§ **ASSIGNMENT**
For each line in the records that contains "vinden", make a copy.
[[ DATA LISTING, beginning ]]
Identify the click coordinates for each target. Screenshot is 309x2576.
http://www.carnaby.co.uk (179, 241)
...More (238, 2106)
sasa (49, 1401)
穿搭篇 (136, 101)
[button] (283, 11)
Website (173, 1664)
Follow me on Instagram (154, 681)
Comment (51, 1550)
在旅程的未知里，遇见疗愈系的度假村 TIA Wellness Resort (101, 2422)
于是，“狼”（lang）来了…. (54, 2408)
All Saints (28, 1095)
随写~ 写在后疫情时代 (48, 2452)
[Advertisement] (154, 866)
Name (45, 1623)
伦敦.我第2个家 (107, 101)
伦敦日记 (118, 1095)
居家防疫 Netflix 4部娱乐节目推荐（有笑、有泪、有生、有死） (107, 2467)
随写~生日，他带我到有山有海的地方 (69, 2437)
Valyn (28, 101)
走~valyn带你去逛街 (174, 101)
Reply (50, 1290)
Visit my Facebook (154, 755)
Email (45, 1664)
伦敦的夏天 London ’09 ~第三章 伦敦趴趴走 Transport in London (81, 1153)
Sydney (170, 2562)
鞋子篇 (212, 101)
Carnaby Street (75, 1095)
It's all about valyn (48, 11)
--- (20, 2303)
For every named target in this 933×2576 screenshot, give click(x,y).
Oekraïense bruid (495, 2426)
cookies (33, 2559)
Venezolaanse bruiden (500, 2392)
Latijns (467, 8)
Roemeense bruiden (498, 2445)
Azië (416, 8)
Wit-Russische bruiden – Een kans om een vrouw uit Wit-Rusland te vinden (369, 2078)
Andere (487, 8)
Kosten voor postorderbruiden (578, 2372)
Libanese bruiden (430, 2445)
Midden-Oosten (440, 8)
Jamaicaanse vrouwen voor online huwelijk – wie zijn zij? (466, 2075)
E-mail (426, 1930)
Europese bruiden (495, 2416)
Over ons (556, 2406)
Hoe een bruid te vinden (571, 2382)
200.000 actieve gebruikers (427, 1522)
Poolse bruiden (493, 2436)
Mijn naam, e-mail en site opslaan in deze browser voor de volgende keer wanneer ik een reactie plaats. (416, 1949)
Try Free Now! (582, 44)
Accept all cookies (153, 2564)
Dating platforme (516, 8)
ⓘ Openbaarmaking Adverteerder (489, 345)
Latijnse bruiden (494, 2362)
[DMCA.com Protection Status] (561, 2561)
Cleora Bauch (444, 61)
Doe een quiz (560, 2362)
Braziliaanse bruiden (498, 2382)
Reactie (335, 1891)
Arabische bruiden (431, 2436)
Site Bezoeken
[[ DATA LISTING, end ]]
§ **ANSWER TO THE EXERCISE**
Wit-Russische bruiden – Een kans om een vrouw uit Wit-Rusland te vinden (369, 2078)
Hoe een bruid te vinden (571, 2382)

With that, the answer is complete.